Otherwise, it’s just another shiny tool without real impact.
4. Ask the Right Questions Before Scaling
Before diving headfirst into AI, Debono advises marketing leaders to pause and ask the tough questions first.
“Start by asking: What problem are we solving? Who will own and maintain the AI tools? How will we measure if AI is improving results, speed, cost, or performance?” he says.
He also advises testing AI in one part of the workflow first before expanding.
This way, teams can see what works, what doesn’t, and build internal playbooks that define where human oversight is still vital.
5. Let AI Create Space for Creativity, Not Replace It
Debono believes the future of marketing isn’t man versus machine. It’s about finding the balance between automation and artistry.
“AI will make data and reporting faster, giving marketers more time to focus on creativity,” he says. “Agencies that combine AI efficiency with human creativity will lead the industry.”

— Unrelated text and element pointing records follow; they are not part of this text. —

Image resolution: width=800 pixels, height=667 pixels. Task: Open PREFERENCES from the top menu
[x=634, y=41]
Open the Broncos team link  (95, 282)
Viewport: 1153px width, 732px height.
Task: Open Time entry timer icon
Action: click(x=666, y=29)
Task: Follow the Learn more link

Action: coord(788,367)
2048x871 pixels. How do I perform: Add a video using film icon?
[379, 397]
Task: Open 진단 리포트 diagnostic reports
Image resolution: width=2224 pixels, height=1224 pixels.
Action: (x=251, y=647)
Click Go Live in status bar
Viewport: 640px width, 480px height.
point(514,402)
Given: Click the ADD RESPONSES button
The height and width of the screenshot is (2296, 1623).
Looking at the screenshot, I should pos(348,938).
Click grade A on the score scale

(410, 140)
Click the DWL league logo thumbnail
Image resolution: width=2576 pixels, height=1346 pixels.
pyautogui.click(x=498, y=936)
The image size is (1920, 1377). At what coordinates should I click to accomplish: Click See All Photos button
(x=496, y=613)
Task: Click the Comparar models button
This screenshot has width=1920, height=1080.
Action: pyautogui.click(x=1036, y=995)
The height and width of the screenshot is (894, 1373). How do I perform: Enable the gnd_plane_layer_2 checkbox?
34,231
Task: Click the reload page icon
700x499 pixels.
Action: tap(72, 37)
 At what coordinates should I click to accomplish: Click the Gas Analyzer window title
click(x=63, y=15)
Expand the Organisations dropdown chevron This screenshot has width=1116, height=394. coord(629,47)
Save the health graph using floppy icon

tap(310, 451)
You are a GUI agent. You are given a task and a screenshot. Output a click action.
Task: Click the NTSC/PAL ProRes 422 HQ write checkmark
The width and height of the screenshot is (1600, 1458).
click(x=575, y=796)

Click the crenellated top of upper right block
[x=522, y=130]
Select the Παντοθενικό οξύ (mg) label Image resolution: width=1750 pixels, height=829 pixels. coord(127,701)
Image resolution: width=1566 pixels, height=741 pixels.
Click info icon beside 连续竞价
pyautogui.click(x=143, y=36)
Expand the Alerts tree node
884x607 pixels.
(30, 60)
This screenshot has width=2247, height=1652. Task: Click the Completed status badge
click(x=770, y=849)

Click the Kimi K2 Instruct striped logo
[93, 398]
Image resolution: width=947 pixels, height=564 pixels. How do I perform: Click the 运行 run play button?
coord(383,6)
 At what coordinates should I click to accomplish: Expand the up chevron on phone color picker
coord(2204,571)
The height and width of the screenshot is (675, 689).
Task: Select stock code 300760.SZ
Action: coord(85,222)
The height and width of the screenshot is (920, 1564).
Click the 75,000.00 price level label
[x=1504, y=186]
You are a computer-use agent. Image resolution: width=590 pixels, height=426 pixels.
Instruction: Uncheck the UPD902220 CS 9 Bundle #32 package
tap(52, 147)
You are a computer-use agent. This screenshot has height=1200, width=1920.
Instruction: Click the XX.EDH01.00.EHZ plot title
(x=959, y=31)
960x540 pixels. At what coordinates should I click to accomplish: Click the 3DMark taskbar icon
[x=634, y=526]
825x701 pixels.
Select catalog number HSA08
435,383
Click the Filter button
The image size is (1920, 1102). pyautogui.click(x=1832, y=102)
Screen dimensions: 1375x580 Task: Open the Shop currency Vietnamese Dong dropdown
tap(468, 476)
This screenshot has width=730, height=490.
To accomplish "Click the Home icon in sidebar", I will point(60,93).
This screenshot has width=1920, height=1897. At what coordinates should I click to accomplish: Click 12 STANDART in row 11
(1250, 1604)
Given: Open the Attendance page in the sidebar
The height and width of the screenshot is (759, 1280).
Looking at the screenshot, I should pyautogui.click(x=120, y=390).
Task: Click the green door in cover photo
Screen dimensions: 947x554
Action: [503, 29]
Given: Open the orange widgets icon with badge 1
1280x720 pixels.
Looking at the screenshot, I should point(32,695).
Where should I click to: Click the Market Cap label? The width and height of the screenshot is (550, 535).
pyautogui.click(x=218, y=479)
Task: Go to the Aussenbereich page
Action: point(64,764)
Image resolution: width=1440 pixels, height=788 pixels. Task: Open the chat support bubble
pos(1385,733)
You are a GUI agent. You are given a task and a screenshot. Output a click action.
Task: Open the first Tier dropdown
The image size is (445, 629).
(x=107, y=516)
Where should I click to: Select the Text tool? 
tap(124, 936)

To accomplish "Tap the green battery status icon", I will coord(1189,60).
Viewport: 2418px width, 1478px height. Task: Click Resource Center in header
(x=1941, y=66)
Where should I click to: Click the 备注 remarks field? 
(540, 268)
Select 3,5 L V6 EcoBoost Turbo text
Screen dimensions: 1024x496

Over time, AI will power more of the behind-the-scenes work, like SEO, analytics, campaign optimization, while humans focus on strategy, storytelling, and emotional connection.
The tools will keep evolving, but the need for human direction will always stay the same.
AI Is a Tool, Not the Strategy
The real edge comes from knowing when to lean on automation and when to rely on human insight.
As Debono says, AI can do the heavy lifting, but strategy and creativity still need a human touch.
The smartest teams use AI to save time. They let technology do the data work so people can focus on what really drives results: ideas, intent, and connection.
Our Take: How Can Brands Use AI Without Losing Their Voice?
AI has made marketing faster and more efficient, but speed doesn’t always mean progress. It’s easy for teams to mistake being busy for being effective.
What makes Bobo Digital stand out is their intention. They’re not jumping on every new AI trend just because it’s there.
Instead, they’re asking the right question: how can automation actually give people more space to think, create, and connect?
That’s exactly the point. Technology should make creativity easier. It’s not a replacement.
AI can handle the heavy lifting, but only people can uncover the meaning behind the data.
And as more brands rush to bring AI into everything they do, the smartest ones will pause to ask themselves one simple question: why are we using it at all?